[Collected data entries]
______

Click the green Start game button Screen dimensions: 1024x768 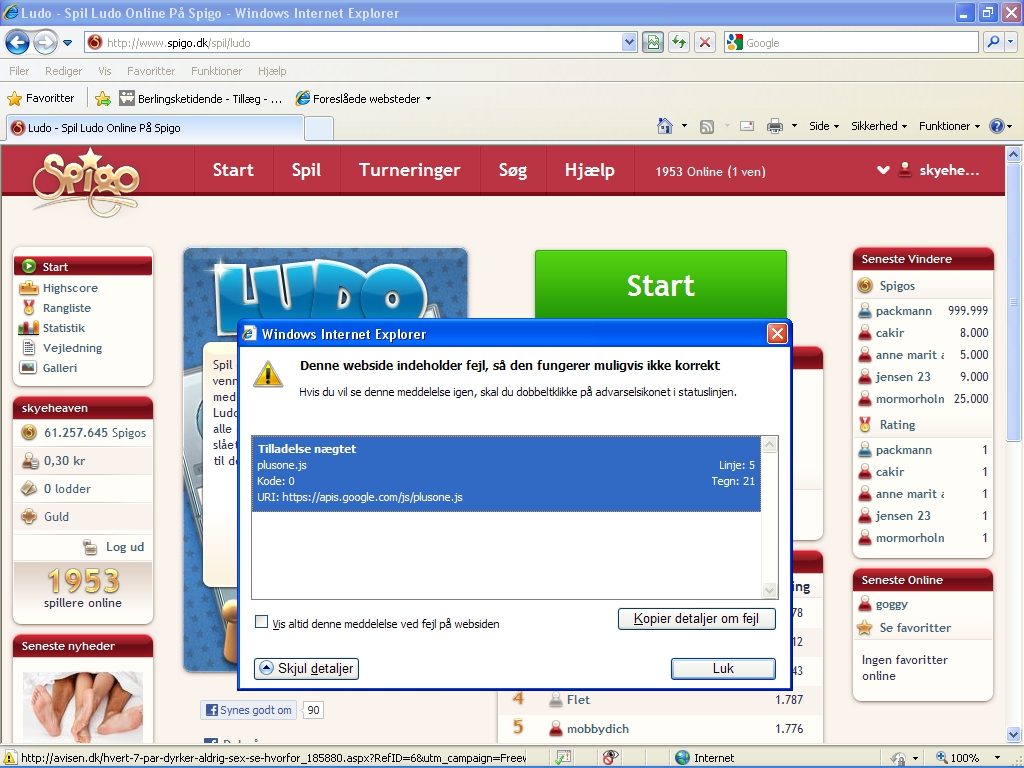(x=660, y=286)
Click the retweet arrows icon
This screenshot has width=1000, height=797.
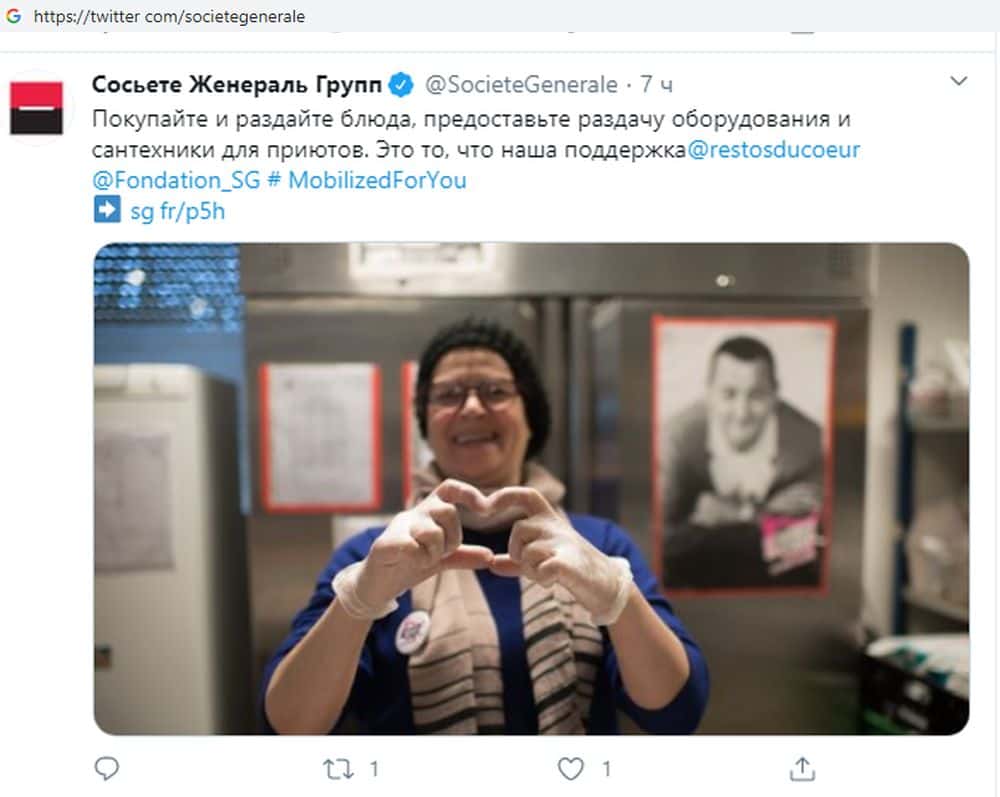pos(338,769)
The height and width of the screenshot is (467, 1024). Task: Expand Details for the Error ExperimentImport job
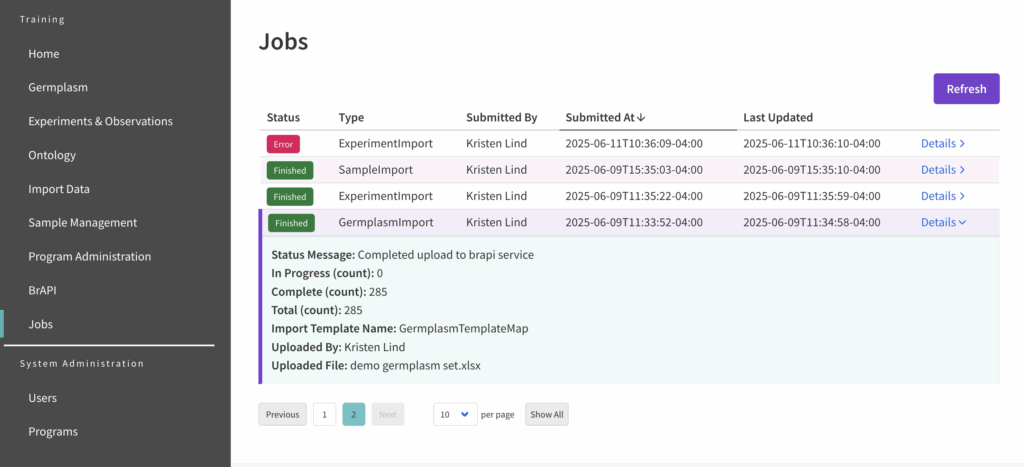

______

### TASK DESCRIPTION
Could you repeat, exactly and with nothing else, the lines from the one containing "This screenshot has width=1000, height=797." through the last line of the records above, leaving out the pictures?

### COMPLETED EXERCISE
This screenshot has width=1000, height=797.
pos(338,769)
The height and width of the screenshot is (467, 1024). Task: Expand Details for the Error ExperimentImport job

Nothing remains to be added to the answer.